··· AVAILABLE DATA

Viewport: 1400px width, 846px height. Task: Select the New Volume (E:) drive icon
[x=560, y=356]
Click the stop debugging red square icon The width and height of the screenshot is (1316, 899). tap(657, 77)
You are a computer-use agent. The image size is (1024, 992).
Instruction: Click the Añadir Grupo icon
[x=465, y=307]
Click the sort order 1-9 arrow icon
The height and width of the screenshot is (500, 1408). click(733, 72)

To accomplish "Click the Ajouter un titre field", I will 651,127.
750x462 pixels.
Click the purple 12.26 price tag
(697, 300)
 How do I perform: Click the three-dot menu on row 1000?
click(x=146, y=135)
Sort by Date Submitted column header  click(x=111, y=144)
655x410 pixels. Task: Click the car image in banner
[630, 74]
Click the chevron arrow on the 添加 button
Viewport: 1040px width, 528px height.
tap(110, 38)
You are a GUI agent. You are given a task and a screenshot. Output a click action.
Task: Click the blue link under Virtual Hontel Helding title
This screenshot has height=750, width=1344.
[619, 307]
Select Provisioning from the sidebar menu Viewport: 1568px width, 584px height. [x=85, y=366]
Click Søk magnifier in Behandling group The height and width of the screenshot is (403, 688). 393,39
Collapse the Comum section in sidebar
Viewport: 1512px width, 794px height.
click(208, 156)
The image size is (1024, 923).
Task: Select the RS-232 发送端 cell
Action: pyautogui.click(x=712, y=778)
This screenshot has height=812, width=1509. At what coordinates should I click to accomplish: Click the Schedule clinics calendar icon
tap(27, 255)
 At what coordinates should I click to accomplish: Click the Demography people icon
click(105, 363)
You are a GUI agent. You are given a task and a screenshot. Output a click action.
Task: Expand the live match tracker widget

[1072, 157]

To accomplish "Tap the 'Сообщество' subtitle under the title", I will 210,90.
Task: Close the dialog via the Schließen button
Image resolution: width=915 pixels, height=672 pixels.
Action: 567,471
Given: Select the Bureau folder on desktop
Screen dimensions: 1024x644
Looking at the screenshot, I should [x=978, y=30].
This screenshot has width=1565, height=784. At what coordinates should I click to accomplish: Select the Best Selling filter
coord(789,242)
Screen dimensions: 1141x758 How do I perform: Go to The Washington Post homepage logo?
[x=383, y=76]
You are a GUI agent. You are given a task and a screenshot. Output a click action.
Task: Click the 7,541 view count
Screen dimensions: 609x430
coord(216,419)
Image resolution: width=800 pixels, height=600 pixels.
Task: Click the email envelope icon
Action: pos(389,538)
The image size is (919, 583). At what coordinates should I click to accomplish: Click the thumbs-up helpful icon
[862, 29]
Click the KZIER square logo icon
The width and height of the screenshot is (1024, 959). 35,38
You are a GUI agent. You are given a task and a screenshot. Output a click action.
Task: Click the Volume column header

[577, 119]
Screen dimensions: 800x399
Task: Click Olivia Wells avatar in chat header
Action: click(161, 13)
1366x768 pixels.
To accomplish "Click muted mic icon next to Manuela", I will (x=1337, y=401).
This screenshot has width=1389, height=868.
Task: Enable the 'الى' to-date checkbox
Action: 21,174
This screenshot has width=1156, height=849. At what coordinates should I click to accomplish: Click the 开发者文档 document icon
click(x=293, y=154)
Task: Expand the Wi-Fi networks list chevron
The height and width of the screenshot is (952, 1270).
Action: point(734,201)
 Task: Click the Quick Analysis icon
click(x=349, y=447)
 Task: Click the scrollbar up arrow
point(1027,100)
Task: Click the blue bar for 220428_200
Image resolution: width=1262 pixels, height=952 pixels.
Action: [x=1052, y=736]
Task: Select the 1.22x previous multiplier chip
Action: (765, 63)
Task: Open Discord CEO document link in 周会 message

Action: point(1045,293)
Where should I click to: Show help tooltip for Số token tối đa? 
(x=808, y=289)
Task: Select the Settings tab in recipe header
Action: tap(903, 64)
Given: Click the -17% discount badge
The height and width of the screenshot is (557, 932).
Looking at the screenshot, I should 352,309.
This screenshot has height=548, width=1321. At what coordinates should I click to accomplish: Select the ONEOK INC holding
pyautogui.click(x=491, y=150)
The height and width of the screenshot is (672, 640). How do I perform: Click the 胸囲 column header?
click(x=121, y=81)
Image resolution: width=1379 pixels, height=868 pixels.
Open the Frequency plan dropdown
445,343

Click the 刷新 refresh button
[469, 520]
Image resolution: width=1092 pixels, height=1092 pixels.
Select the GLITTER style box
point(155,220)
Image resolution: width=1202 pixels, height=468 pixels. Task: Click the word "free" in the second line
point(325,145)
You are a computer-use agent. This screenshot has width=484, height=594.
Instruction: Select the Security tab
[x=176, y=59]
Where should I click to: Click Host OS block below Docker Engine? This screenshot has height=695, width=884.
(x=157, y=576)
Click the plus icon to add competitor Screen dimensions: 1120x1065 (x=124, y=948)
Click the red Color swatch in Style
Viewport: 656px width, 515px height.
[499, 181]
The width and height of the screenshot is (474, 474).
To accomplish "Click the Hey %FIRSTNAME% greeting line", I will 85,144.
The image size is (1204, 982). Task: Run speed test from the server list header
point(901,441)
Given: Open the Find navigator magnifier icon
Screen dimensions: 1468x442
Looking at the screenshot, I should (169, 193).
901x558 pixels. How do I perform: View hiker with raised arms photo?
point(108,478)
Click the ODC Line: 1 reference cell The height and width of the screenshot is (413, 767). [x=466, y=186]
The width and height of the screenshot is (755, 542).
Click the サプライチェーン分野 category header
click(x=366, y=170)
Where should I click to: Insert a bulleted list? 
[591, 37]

······

> _WORK TO BE COMPLETED_
Exact copies of all the entries above are to be printed.

> _SOLUTION FOR THIS TASK_
Viewport: 1400px width, 846px height. Task: Select the New Volume (E:) drive icon
[x=560, y=356]
Click the stop debugging red square icon The width and height of the screenshot is (1316, 899). tap(657, 77)
You are a computer-use agent. The image size is (1024, 992).
Instruction: Click the Añadir Grupo icon
[x=465, y=307]
Click the sort order 1-9 arrow icon
The height and width of the screenshot is (500, 1408). click(733, 72)

To accomplish "Click the Ajouter un titre field", I will 651,127.
750x462 pixels.
Click the purple 12.26 price tag
(697, 300)
 How do I perform: Click the three-dot menu on row 1000?
click(x=146, y=135)
Sort by Date Submitted column header  click(x=111, y=144)
655x410 pixels. Task: Click the car image in banner
[630, 74]
Click the chevron arrow on the 添加 button
Viewport: 1040px width, 528px height.
tap(110, 38)
You are a GUI agent. You are given a task and a screenshot. Output a click action.
Task: Click the blue link under Virtual Hontel Helding title
This screenshot has height=750, width=1344.
[619, 307]
Select Provisioning from the sidebar menu Viewport: 1568px width, 584px height. [x=85, y=366]
Click Søk magnifier in Behandling group The height and width of the screenshot is (403, 688). 393,39
Collapse the Comum section in sidebar
Viewport: 1512px width, 794px height.
click(208, 156)
The image size is (1024, 923).
Task: Select the RS-232 发送端 cell
Action: pyautogui.click(x=712, y=778)
This screenshot has height=812, width=1509. At what coordinates should I click to accomplish: Click the Schedule clinics calendar icon
tap(27, 255)
 At what coordinates should I click to accomplish: Click the Demography people icon
click(105, 363)
You are a GUI agent. You are given a task and a screenshot. Output a click action.
Task: Expand the live match tracker widget

[1072, 157]

To accomplish "Tap the 'Сообщество' subtitle under the title", I will 210,90.
Task: Close the dialog via the Schließen button
Image resolution: width=915 pixels, height=672 pixels.
Action: 567,471
Given: Select the Bureau folder on desktop
Screen dimensions: 1024x644
Looking at the screenshot, I should [x=978, y=30].
This screenshot has width=1565, height=784. At what coordinates should I click to accomplish: Select the Best Selling filter
coord(789,242)
Screen dimensions: 1141x758 How do I perform: Go to The Washington Post homepage logo?
[x=383, y=76]
You are a GUI agent. You are given a task and a screenshot. Output a click action.
Task: Click the 7,541 view count
Screen dimensions: 609x430
coord(216,419)
Image resolution: width=800 pixels, height=600 pixels.
Task: Click the email envelope icon
Action: pos(389,538)
The image size is (919, 583). At what coordinates should I click to accomplish: Click the thumbs-up helpful icon
[862, 29]
Click the KZIER square logo icon
The width and height of the screenshot is (1024, 959). 35,38
You are a GUI agent. You are given a task and a screenshot. Output a click action.
Task: Click the Volume column header

[577, 119]
Screen dimensions: 800x399
Task: Click Olivia Wells avatar in chat header
Action: click(161, 13)
1366x768 pixels.
To accomplish "Click muted mic icon next to Manuela", I will (x=1337, y=401).
This screenshot has width=1389, height=868.
Task: Enable the 'الى' to-date checkbox
Action: 21,174
This screenshot has width=1156, height=849. At what coordinates should I click to accomplish: Click the 开发者文档 document icon
click(x=293, y=154)
Task: Expand the Wi-Fi networks list chevron
The height and width of the screenshot is (952, 1270).
Action: point(734,201)
 Task: Click the Quick Analysis icon
click(x=349, y=447)
 Task: Click the scrollbar up arrow
point(1027,100)
Task: Click the blue bar for 220428_200
Image resolution: width=1262 pixels, height=952 pixels.
Action: [x=1052, y=736]
Task: Select the 1.22x previous multiplier chip
Action: (765, 63)
Task: Open Discord CEO document link in 周会 message

Action: point(1045,293)
Where should I click to: Show help tooltip for Số token tối đa? 
(x=808, y=289)
Task: Select the Settings tab in recipe header
Action: tap(903, 64)
Given: Click the -17% discount badge
The height and width of the screenshot is (557, 932).
Looking at the screenshot, I should 352,309.
This screenshot has height=548, width=1321. At what coordinates should I click to accomplish: Select the ONEOK INC holding
pyautogui.click(x=491, y=150)
The height and width of the screenshot is (672, 640). How do I perform: Click the 胸囲 column header?
click(x=121, y=81)
Image resolution: width=1379 pixels, height=868 pixels.
Open the Frequency plan dropdown
445,343

Click the 刷新 refresh button
[469, 520]
Image resolution: width=1092 pixels, height=1092 pixels.
Select the GLITTER style box
point(155,220)
Image resolution: width=1202 pixels, height=468 pixels. Task: Click the word "free" in the second line
point(325,145)
You are a computer-use agent. This screenshot has width=484, height=594.
Instruction: Select the Security tab
[x=176, y=59]
Where should I click to: Click Host OS block below Docker Engine? This screenshot has height=695, width=884.
(x=157, y=576)
Click the plus icon to add competitor Screen dimensions: 1120x1065 (x=124, y=948)
Click the red Color swatch in Style
Viewport: 656px width, 515px height.
[499, 181]
The width and height of the screenshot is (474, 474).
To accomplish "Click the Hey %FIRSTNAME% greeting line", I will 85,144.
The image size is (1204, 982). Task: Run speed test from the server list header
point(901,441)
Given: Open the Find navigator magnifier icon
Screen dimensions: 1468x442
Looking at the screenshot, I should (169, 193).
901x558 pixels. How do I perform: View hiker with raised arms photo?
point(108,478)
Click the ODC Line: 1 reference cell The height and width of the screenshot is (413, 767). [x=466, y=186]
The width and height of the screenshot is (755, 542).
Click the サプライチェーン分野 category header
click(x=366, y=170)
Where should I click to: Insert a bulleted list? 
[591, 37]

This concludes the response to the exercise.